— start SOURCE MATERIAL —

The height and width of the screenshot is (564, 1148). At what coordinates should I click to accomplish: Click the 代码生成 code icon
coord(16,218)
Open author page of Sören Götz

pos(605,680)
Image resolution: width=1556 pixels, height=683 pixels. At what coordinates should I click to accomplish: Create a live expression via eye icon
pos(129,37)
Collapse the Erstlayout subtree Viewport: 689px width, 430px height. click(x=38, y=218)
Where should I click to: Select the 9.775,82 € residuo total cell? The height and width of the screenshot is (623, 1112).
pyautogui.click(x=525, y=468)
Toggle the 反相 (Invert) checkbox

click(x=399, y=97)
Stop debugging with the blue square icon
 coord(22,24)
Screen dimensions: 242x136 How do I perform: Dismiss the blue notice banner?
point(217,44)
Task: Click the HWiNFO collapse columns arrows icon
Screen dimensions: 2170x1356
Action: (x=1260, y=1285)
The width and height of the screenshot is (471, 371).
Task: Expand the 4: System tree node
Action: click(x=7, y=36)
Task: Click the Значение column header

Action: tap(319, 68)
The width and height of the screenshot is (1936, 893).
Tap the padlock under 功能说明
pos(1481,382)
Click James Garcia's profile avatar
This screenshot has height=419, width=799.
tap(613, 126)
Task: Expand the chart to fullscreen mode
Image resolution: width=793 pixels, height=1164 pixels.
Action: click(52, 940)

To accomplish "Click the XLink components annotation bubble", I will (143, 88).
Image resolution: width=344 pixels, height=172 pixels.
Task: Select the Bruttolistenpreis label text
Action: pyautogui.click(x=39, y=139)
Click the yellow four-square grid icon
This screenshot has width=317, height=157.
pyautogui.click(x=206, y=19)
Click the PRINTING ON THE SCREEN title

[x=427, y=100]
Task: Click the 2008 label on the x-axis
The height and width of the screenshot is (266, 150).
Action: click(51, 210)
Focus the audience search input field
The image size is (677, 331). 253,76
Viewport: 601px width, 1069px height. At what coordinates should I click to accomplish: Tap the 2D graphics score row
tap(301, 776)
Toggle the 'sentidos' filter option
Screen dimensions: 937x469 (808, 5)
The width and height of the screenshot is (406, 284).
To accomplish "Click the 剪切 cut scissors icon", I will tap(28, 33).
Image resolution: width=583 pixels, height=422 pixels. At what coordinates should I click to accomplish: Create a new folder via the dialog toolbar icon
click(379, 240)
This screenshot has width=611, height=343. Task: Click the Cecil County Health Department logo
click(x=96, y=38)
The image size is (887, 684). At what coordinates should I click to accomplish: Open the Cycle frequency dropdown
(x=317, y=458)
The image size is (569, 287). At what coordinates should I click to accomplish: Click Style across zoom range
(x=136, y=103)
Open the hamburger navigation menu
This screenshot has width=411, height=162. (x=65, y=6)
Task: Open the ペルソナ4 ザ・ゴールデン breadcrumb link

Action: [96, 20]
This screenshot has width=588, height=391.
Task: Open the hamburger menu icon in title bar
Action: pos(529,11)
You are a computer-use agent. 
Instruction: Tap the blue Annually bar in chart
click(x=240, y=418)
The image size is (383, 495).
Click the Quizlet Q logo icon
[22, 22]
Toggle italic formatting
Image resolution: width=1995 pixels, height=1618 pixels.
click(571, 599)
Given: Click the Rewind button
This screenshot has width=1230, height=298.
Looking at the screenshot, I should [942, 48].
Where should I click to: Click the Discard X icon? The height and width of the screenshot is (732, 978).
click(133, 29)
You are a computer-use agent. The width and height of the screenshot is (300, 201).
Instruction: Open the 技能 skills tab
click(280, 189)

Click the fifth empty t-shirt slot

— end SOURCE MATERIAL —

Return each line of the items above that contains the string "square". Matching is case-sensitive.

# FINISHED ANSWER:
Stop debugging with the blue square icon
Click the yellow four-square grid icon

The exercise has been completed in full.